*** Opening of PASSAGE TO READ ***

With Timpson producing and Eisener onboard as executive producer, the writer-directors wrote a feature script in three weeks and took it to the burgeoning Frontieres Film Market during Fantasia Fest, the hometown film fest that the directors had attended since their teens, as fans. There, they energetically pitched Turbo Kid’s full costumes on BMX bikes to a room full of potential financiers. One of them bit.
“This was a leap of faith,” recalls Anne-Marie Gélinas, the producer who came aboard and helped land Turbo Kid’s first round of financing. “It’s homage, not a farce, but the line between the two is super thin.” The Turbo Kid gang landed their biggest name star when Gélinas marched her directors up to Ironside, who they’d written the part for, and pitched him on the spot during a chance meeting at a Toronto Film Festival cocktail hour.
Taken by “this crazy script,” American shingle Epic Pictures filled in the rest of the budget at the 11th hour and filming was underway in a matter of days. And after writing and directing over 20 short films, the filmmakers finally quit their day jobs.
“It was the best feeling,” grins Yoann-Karl.

*** Close of PASSAGE TO READ ***
*** Opening of DATASET ***

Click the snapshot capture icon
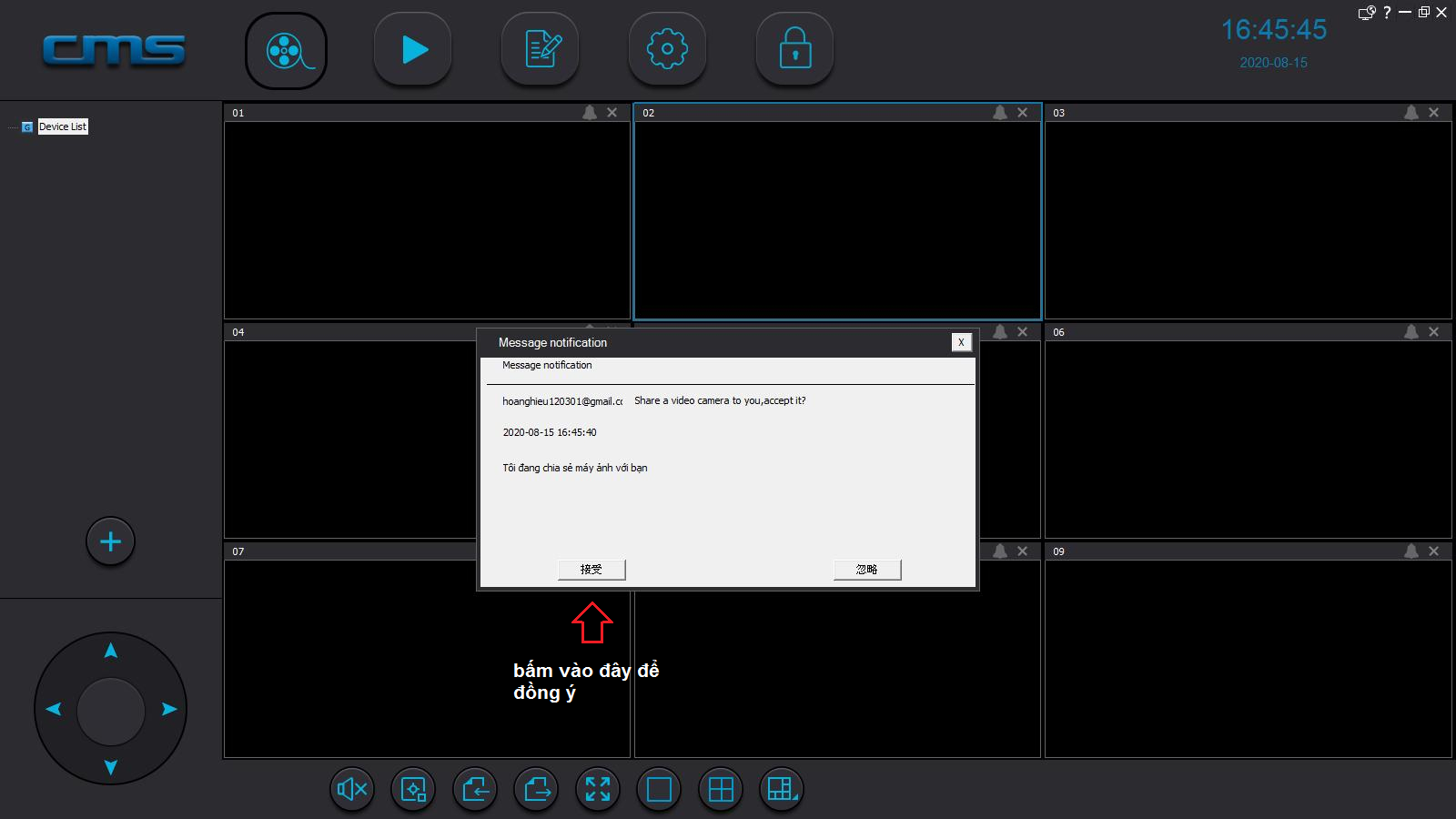point(413,789)
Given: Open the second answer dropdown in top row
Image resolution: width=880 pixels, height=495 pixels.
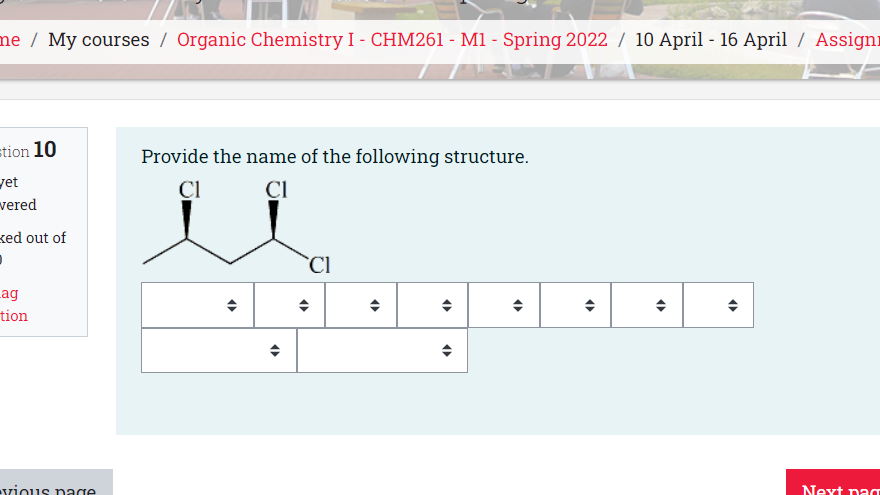Looking at the screenshot, I should (290, 305).
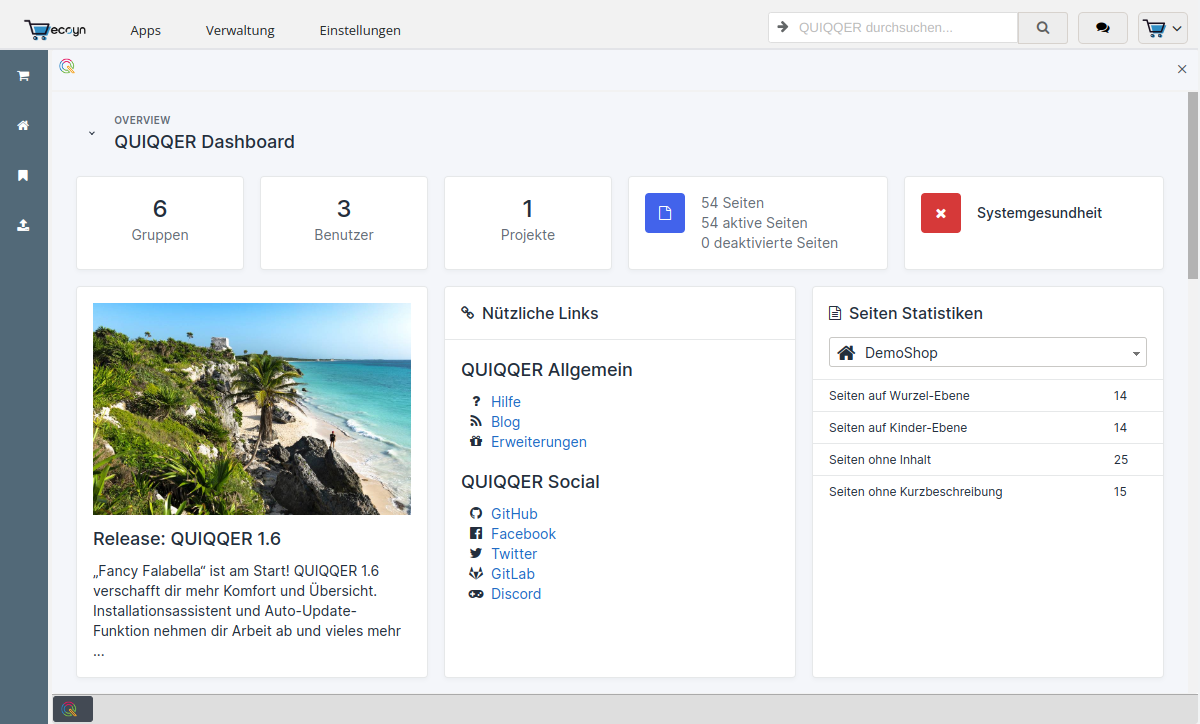Image resolution: width=1200 pixels, height=724 pixels.
Task: Click the upload icon in left sidebar
Action: (x=23, y=226)
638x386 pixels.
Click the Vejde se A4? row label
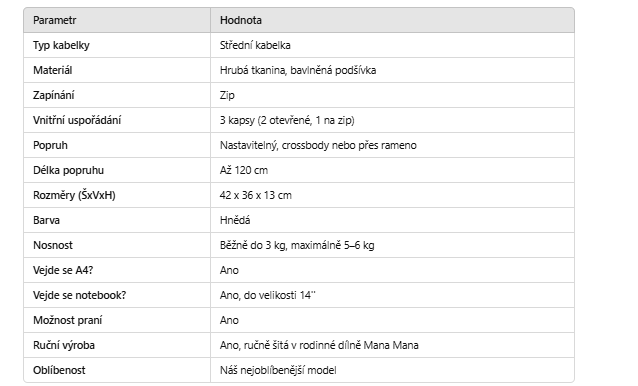63,270
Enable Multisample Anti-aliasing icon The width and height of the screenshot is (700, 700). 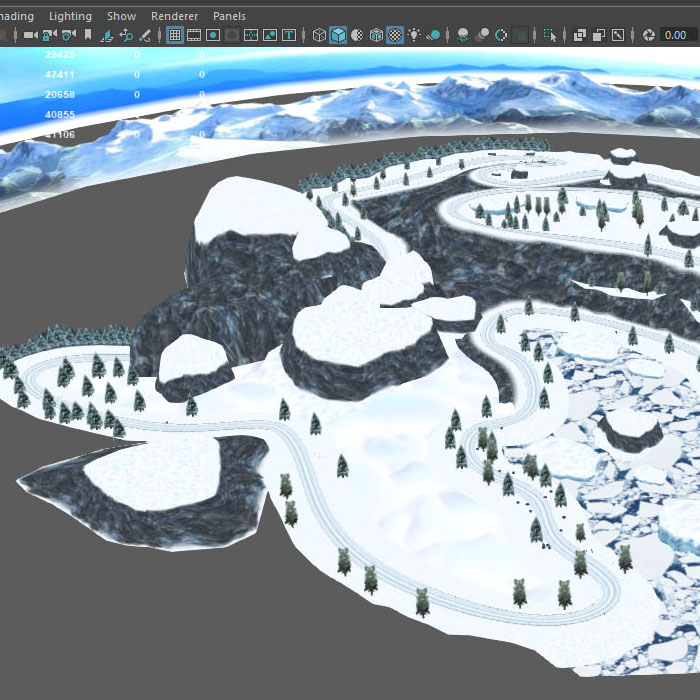500,35
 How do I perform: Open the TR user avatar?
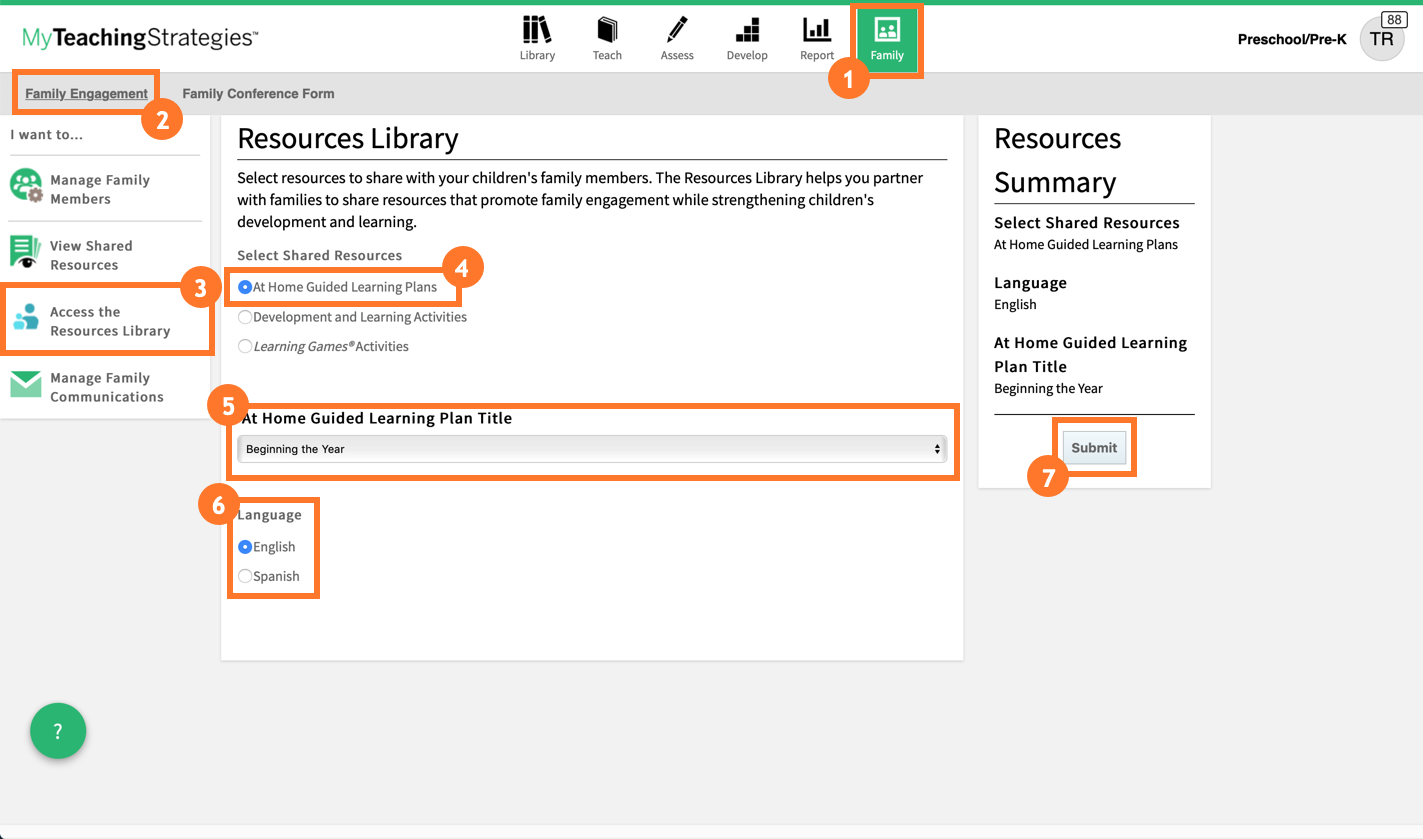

*** Close of DATASET ***

- WHAT YOU SHOULD DO
Write out everything from "With Timpson producing" down to "of them bit." in the Turbo Kid passage above, word for word.

- SOLUTION
With Timpson producing and Eisener onboard as executive producer, the writer-directors wrote a feature script in three weeks and took it to the burgeoning Frontieres Film Market during Fantasia Fest, the hometown film fest that the directors had attended since their teens, as fans. There, they energetically pitched Turbo Kid’s full costumes on BMX bikes to a room full of potential financiers. One of them bit.